------ Records to process

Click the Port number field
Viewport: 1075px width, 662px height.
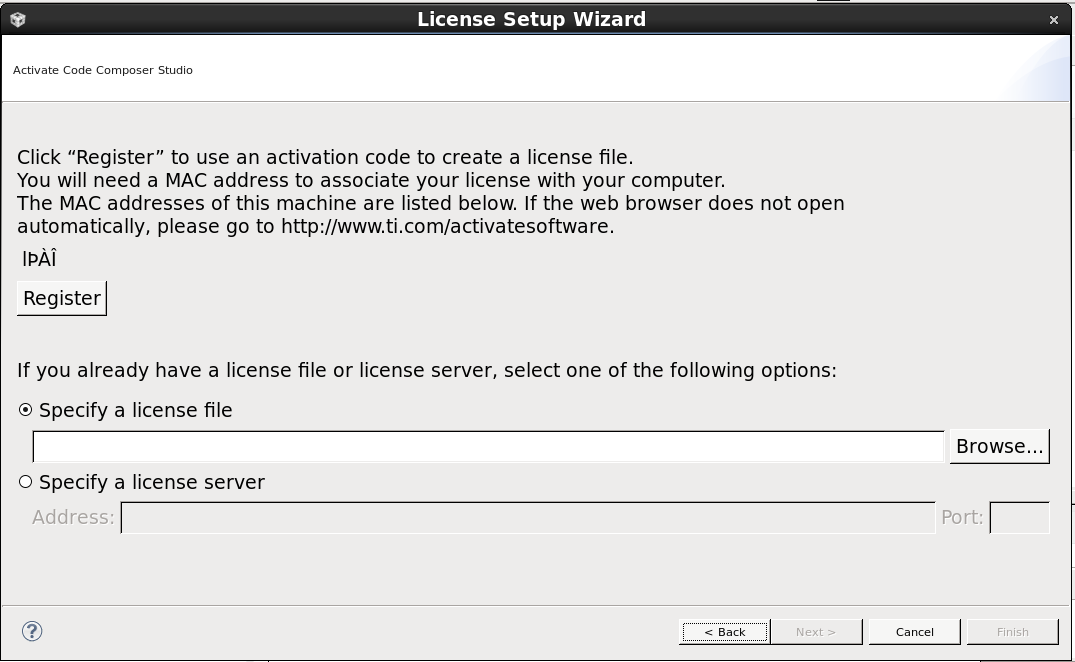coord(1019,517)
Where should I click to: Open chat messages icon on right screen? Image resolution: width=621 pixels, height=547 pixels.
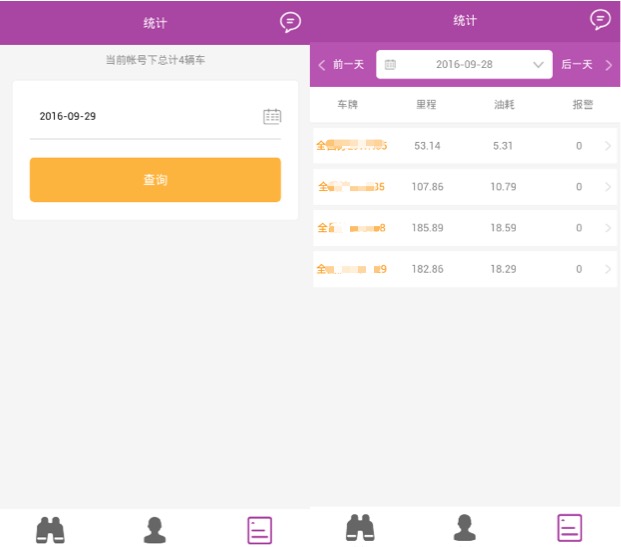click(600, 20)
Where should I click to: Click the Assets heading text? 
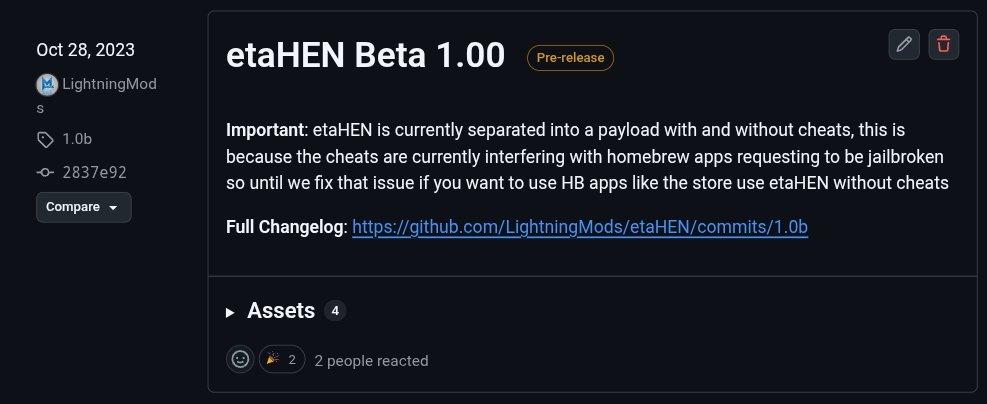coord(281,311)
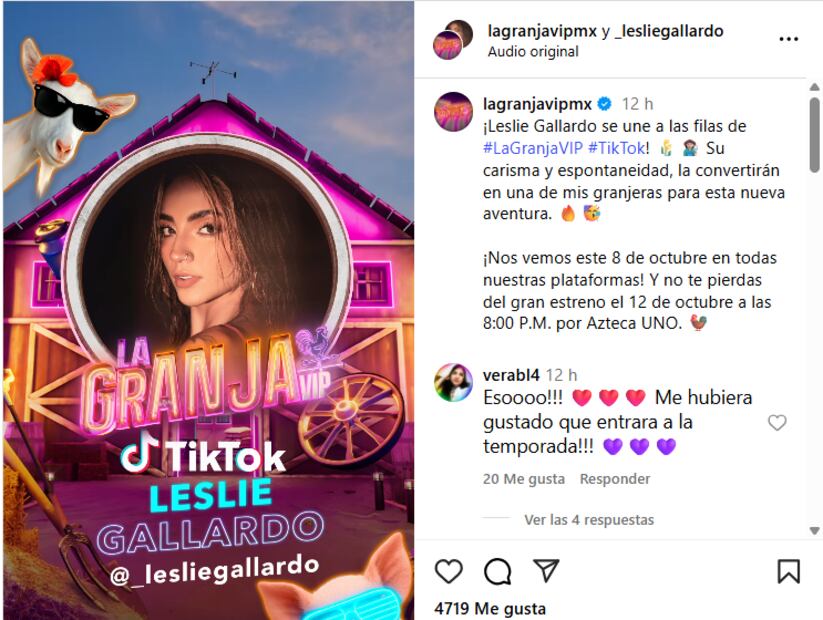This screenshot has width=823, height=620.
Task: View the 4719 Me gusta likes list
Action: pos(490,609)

------------
------ Records to process

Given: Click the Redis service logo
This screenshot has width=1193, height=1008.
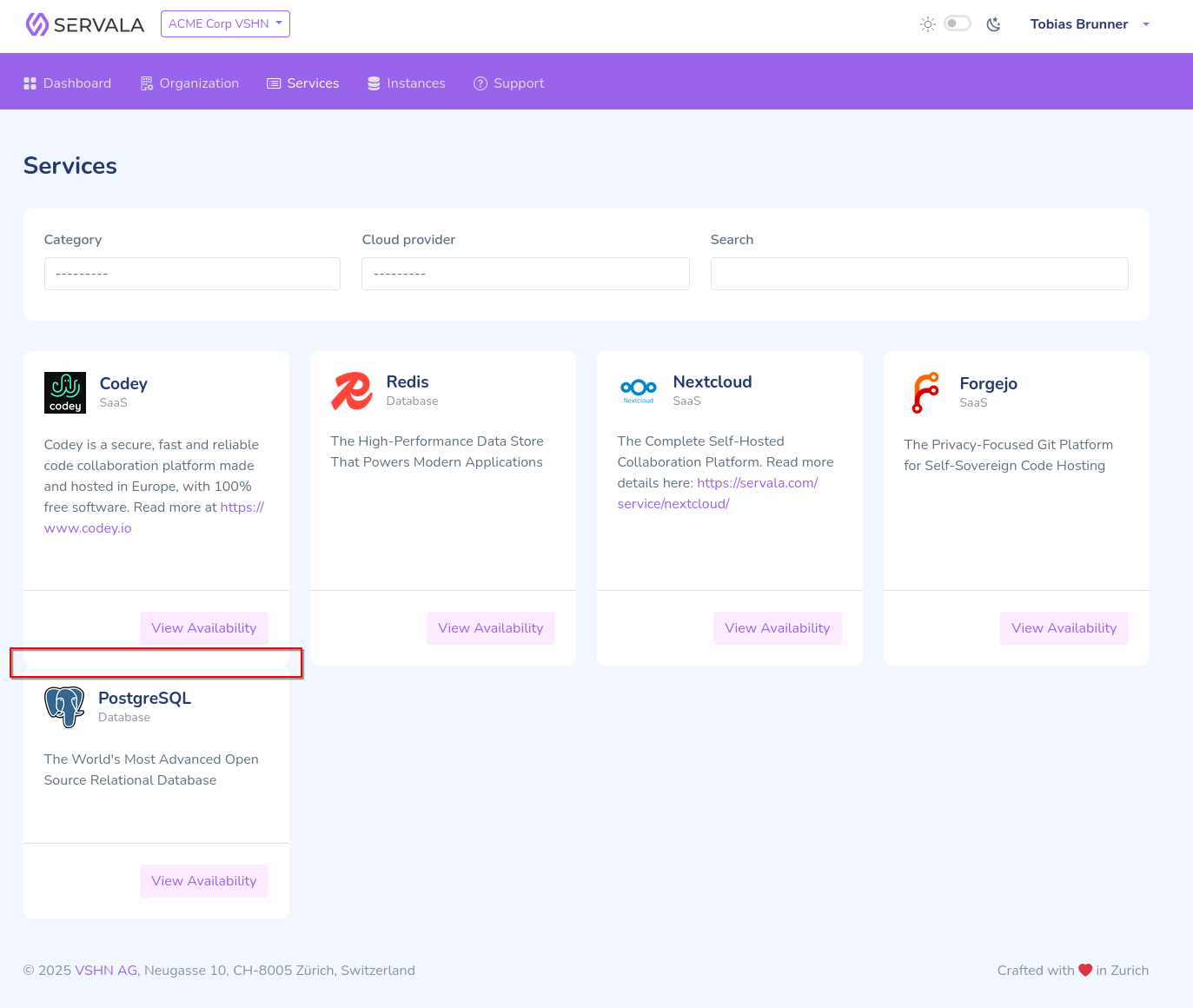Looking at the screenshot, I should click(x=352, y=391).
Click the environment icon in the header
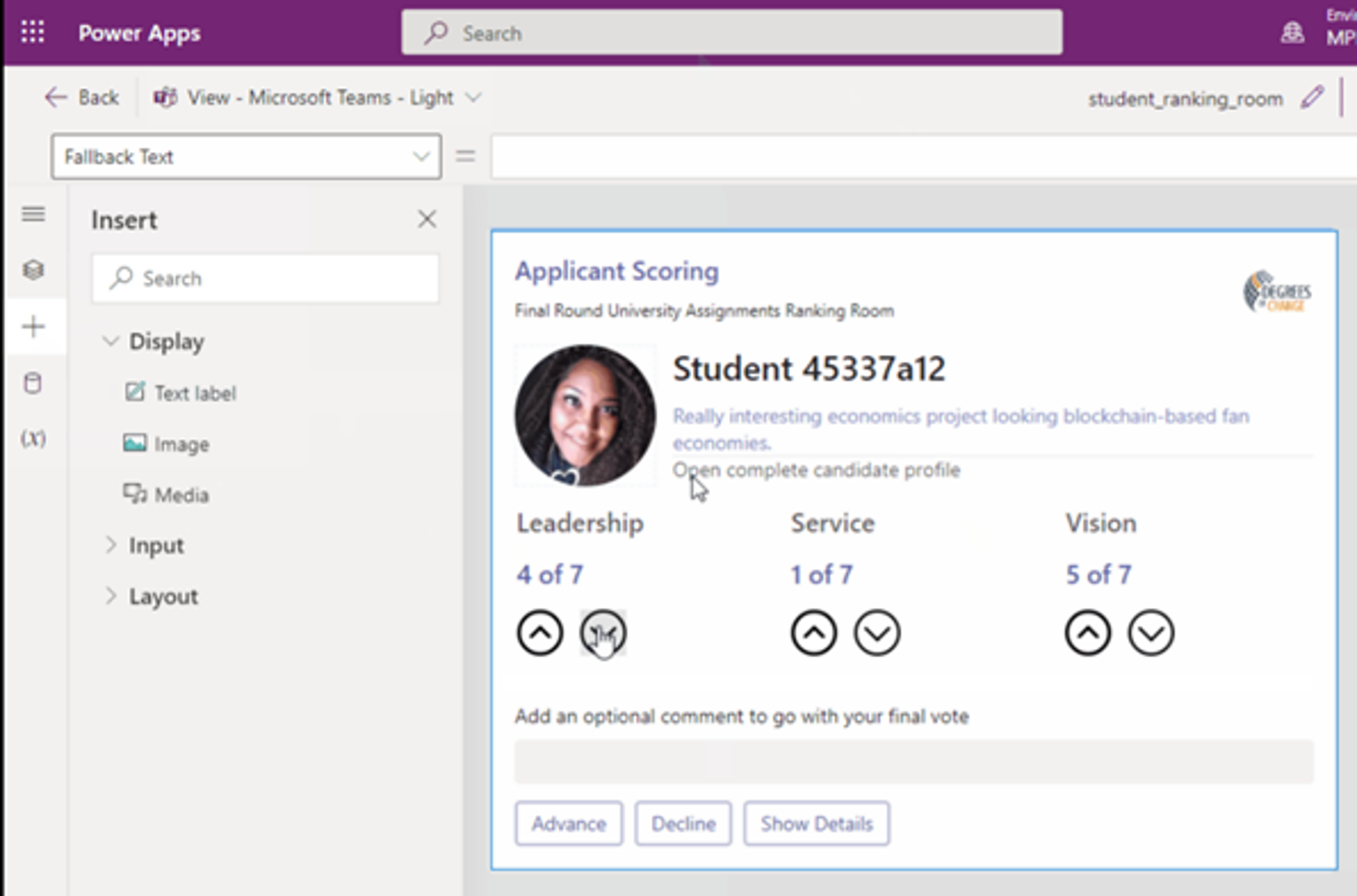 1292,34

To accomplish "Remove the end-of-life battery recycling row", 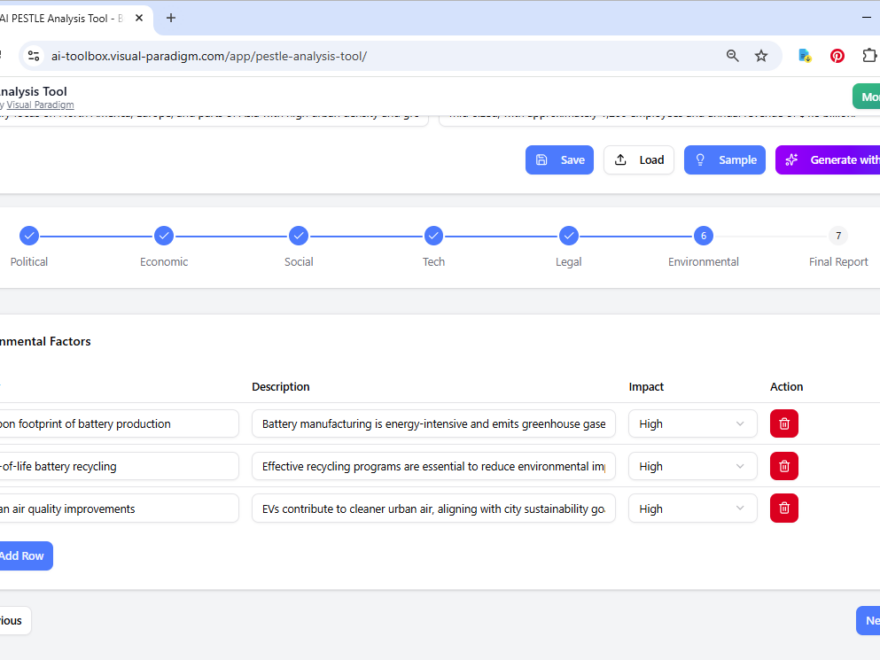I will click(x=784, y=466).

------------
------ Records to process

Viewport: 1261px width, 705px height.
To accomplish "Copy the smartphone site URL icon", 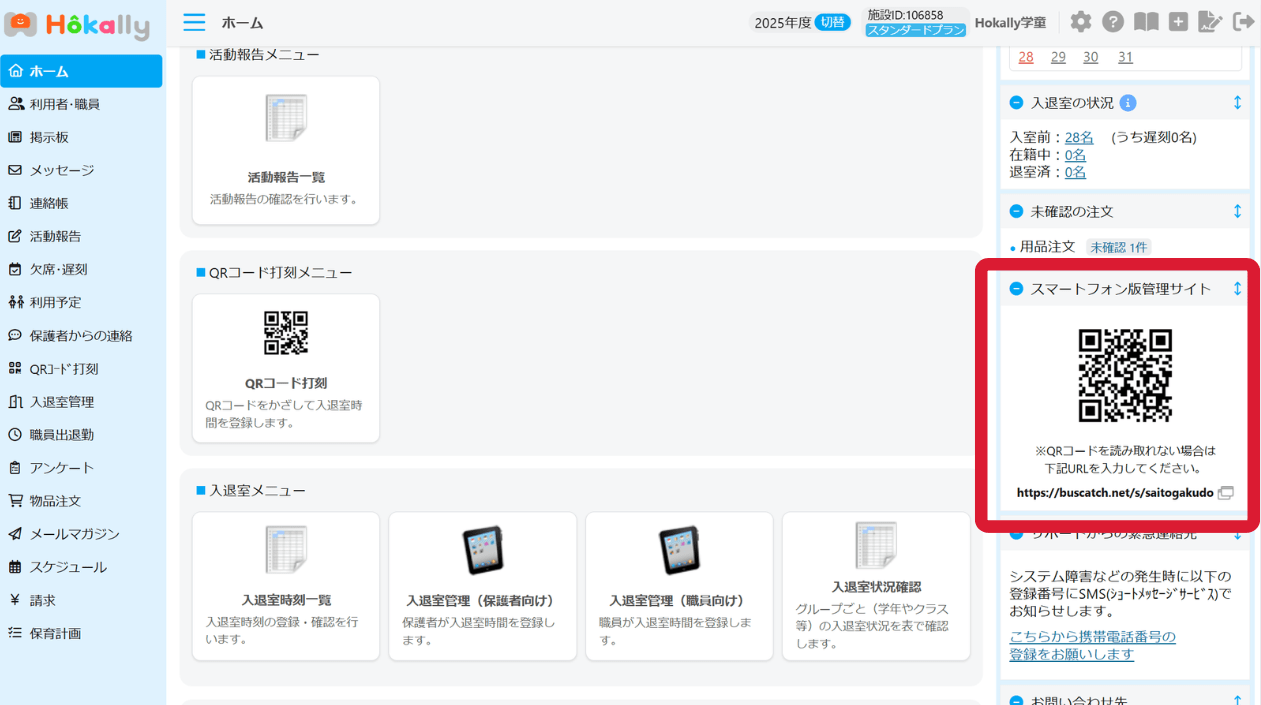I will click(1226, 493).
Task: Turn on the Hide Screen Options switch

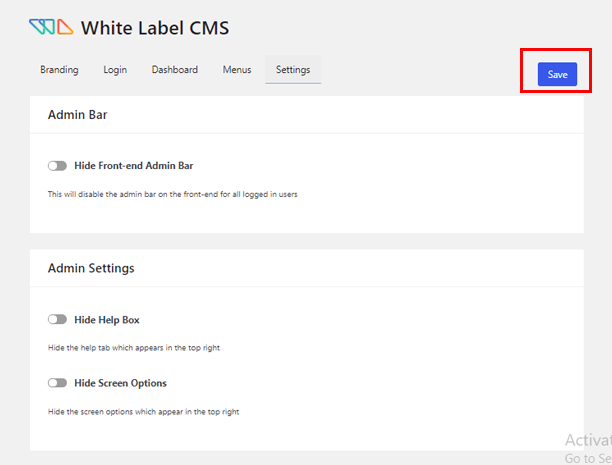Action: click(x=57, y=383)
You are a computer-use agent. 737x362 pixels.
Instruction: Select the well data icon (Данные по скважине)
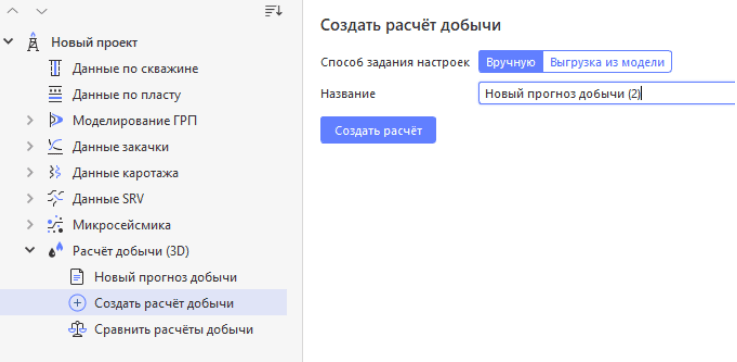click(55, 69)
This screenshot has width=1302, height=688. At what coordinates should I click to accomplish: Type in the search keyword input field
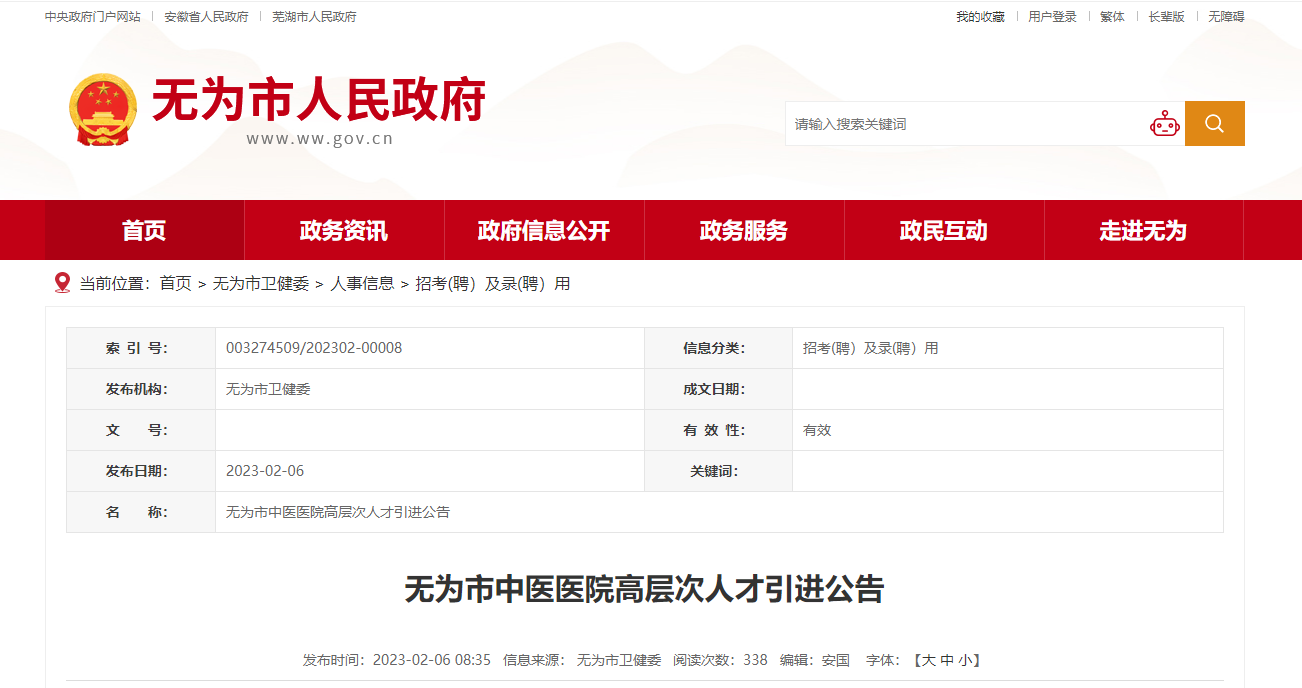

------------

Look above for the line containing "You are a computer-use agent. 737x362 pixels.", then write out every line from there down to the line containing "This screenshot has width=1302, height=688.", that line included, with no pictures.

**Written solution:**
You are a computer-use agent. 737x362 pixels.
Instruction: Select the well data icon (Данные по скважине)
click(55, 69)
This screenshot has width=1302, height=688. At what coordinates should I click to accomplish: Type in the search keyword input field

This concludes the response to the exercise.